Et puis, rabbin, c’est un job aussi compliqué que de séparer la Mer rouge en deux. «Le plus dur, ç’a été de se mettre à l’écoute de chacun tout en ayant une compréhension globale de la communauté pour lui donner une direction», avoue Lionel Elkaïm. Une tâche particulièrement corsée dans la communauté de Lausanne où se côtoient juifs «de Kippour» ne venant qu’une fois par an à la synagogue, et pratiquants assidus que les 613 commandements n’effraient pas le moins du monde. Sans compter les différences entre amateurs de couscous et de gefilte fisch, soit les juifs séfarades du sud de l’Europe et les ashkénazes d’Europe de l’Est.

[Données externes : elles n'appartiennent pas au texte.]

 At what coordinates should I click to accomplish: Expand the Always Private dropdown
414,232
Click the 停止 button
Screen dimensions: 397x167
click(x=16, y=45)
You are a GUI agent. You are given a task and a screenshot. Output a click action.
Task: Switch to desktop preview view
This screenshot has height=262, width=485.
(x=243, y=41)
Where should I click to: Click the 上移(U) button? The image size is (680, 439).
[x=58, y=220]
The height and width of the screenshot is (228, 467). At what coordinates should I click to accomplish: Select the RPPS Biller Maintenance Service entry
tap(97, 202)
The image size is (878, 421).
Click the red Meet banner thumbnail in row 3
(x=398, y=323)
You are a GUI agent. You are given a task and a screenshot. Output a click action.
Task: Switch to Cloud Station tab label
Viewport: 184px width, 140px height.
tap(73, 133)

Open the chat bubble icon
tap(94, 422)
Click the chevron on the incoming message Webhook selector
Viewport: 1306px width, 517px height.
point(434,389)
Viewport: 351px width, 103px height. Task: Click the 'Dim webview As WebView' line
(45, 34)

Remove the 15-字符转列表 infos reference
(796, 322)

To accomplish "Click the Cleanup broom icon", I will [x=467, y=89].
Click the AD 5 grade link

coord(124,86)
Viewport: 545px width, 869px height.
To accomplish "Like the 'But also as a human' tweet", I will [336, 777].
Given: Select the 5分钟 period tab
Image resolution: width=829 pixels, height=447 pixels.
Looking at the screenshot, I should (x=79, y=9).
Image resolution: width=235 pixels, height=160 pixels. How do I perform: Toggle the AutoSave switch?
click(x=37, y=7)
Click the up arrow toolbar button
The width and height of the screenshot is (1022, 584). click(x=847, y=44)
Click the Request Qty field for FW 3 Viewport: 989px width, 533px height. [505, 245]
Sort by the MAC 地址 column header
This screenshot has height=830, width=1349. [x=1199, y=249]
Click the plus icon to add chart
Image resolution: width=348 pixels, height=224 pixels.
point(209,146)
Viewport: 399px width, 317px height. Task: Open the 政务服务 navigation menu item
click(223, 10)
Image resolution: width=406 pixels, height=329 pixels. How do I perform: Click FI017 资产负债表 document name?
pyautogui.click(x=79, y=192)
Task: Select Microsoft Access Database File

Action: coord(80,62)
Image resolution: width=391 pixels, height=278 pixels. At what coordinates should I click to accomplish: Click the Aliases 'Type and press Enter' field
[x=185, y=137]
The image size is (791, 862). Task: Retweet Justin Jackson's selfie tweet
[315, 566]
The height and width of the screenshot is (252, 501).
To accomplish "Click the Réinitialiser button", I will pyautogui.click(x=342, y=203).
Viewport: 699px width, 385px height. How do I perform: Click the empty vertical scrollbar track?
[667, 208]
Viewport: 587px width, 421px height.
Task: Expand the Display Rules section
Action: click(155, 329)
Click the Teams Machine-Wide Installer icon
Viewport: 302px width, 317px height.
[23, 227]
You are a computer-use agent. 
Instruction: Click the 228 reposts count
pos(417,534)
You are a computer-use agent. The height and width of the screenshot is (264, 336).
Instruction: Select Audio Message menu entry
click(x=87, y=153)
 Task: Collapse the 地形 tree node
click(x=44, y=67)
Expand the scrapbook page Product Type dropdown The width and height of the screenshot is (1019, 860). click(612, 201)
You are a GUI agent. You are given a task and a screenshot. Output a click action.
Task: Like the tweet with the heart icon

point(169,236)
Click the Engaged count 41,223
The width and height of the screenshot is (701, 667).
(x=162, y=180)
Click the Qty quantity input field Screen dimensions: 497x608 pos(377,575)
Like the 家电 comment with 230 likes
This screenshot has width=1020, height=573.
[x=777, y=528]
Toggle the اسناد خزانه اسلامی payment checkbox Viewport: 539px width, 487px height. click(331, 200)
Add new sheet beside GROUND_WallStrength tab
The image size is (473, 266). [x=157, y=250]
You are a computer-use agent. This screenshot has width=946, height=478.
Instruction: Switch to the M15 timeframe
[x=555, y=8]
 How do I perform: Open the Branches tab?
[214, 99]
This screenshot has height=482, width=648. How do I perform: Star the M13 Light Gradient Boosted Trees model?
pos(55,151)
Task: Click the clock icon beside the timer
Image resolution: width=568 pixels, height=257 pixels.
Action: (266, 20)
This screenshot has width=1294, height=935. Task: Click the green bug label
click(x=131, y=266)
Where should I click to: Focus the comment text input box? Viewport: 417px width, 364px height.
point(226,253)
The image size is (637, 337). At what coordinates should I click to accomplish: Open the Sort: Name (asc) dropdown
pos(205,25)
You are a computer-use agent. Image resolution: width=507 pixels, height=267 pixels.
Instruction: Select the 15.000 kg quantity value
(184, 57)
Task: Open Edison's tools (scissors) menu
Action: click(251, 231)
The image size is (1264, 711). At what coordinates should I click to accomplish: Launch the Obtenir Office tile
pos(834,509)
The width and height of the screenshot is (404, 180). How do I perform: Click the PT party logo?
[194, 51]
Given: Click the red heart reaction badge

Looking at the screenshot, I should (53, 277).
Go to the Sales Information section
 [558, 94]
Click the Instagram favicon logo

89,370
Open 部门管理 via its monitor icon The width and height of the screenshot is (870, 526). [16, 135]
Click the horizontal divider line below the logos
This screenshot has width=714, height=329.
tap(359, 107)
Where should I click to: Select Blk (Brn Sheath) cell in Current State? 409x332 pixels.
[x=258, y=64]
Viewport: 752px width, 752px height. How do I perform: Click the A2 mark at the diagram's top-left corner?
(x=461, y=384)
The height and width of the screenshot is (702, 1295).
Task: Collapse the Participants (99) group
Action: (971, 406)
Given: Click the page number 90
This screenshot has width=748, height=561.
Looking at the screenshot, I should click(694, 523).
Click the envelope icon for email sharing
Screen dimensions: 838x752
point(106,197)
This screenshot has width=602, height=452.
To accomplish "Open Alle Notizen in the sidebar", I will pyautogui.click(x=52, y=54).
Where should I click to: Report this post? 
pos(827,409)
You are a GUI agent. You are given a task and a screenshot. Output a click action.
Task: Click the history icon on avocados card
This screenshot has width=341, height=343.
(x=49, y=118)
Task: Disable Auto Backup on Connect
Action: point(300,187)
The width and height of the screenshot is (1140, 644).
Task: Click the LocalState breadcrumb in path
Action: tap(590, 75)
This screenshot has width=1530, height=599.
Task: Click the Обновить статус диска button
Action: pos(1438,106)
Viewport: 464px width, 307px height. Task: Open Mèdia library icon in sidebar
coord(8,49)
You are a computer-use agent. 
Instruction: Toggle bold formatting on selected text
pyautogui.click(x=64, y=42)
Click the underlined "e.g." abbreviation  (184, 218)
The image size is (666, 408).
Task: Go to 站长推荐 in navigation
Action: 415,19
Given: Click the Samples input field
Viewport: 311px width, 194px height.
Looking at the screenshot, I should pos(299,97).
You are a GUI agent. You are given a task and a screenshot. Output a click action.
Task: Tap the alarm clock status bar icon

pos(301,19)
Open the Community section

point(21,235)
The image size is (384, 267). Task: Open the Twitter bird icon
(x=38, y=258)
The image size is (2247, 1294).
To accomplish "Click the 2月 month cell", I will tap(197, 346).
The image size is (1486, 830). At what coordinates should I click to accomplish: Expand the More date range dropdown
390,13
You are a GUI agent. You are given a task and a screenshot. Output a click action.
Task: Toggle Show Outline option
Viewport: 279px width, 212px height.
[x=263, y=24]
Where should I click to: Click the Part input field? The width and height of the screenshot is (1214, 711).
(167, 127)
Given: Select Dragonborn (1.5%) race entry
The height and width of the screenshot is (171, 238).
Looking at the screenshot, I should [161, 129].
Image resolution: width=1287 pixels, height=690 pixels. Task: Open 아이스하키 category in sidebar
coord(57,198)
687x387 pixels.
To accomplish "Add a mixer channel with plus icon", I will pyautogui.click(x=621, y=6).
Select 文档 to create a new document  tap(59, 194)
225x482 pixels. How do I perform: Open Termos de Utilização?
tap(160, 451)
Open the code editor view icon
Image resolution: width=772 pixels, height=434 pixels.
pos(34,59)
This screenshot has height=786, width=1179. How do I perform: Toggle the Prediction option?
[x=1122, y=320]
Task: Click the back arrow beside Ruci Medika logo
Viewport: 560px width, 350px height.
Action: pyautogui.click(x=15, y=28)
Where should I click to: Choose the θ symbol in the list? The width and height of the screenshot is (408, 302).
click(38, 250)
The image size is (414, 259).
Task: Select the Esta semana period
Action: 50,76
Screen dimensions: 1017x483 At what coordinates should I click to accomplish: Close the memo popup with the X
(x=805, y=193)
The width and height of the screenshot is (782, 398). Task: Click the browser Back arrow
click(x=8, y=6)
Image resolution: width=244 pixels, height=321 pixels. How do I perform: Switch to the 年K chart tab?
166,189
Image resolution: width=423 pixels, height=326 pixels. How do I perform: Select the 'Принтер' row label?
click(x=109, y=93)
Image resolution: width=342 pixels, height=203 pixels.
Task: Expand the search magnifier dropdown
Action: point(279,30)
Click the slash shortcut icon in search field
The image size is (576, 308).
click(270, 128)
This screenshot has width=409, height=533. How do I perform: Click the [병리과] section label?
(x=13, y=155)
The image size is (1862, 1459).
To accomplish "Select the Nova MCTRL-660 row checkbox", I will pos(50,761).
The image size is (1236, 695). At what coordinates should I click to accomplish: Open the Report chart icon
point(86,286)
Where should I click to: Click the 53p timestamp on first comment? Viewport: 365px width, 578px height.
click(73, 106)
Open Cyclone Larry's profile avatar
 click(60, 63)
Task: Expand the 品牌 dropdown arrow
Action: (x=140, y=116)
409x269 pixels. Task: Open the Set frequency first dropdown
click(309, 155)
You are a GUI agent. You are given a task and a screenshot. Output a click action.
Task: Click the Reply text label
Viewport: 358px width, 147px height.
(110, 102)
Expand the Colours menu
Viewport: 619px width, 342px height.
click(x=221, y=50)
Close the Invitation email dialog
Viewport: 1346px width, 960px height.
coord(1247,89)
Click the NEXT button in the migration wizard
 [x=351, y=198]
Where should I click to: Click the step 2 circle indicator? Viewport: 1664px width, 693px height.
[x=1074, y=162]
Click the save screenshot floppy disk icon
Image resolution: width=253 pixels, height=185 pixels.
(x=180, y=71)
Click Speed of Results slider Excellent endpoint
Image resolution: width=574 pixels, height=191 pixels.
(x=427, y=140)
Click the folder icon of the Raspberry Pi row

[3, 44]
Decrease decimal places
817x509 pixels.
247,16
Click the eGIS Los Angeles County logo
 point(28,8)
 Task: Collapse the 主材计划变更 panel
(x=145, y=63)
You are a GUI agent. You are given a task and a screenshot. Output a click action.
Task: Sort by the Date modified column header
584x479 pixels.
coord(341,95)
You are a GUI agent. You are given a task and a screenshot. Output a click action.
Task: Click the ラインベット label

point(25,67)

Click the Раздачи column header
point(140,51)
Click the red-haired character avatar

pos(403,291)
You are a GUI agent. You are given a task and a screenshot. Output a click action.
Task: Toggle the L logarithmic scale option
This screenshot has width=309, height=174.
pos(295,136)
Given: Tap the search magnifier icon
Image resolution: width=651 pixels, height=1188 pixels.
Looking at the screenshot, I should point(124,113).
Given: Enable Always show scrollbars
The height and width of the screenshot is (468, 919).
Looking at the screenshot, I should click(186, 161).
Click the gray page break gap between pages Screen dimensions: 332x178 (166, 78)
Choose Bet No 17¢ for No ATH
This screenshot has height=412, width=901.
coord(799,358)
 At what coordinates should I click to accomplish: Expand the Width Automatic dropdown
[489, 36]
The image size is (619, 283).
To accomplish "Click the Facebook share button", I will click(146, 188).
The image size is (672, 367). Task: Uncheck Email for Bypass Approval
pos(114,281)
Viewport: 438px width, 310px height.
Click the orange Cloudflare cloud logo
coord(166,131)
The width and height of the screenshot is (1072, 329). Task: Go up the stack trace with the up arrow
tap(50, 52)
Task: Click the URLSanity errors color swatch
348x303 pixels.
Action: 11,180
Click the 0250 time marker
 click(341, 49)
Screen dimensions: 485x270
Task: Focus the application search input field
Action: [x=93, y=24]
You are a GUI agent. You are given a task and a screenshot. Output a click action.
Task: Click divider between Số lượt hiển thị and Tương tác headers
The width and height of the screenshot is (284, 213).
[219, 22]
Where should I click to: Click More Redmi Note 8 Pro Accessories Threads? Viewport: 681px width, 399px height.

Cette complexité a pourtant plu au rabbin, préparé à jongler entre sévérité religieuse et dialogue par son éducation et son passage dans la yeshiva de Montreux qui lui ont donné «le respect de la tradition et l’ouverture sur le monde profane». Son métier a exigé de lui d’être fin psychologue. «Ma préoccupation principale, c’était que mes réponses devaient convenir à tous. Elles ne devaient pas être trop exigeantes, mais elles ne pouvaient pas être contraires à la loi juive», dit-il.

Un rêve inachevé

Rigoureux quant à l’interprétation de la Halakha – littéralement: «le chemin», soit le corpus des lois juives – qu’il exclut de refondre pour la moderniser, Lionel Elkaïm grimace pourtant quand on lui dit qu’au fond, il est orthodoxe. «Ah, ce terme… je ne l’aime pas! Pour moi, il est associé à un manque d’ouverture d’esprit et au désir d’aller convaincre autrui. J’essaie d’éviter les étiquettes», affirme-t-il en remettant machinalement sa kippa en place. Lui aurait rêvé de voir prier dans la synagogue de Lausanne «des juifs en jeans aux côtés de juifs en shtreimel (le costume traditionnel des juifs ultra-orthodoxes, NDLR)».

Si l’on ne voit pas encore de caftan dans la rue Juste-Olivier, Lionel Elkaïm aura réussi à faire retrouver sa sérénité et son harmonie à la communauté juive de Lausanne. Mission accomplie pour ce rabbin qui ne cherchait pas à l’être, mais aura permis l’unité.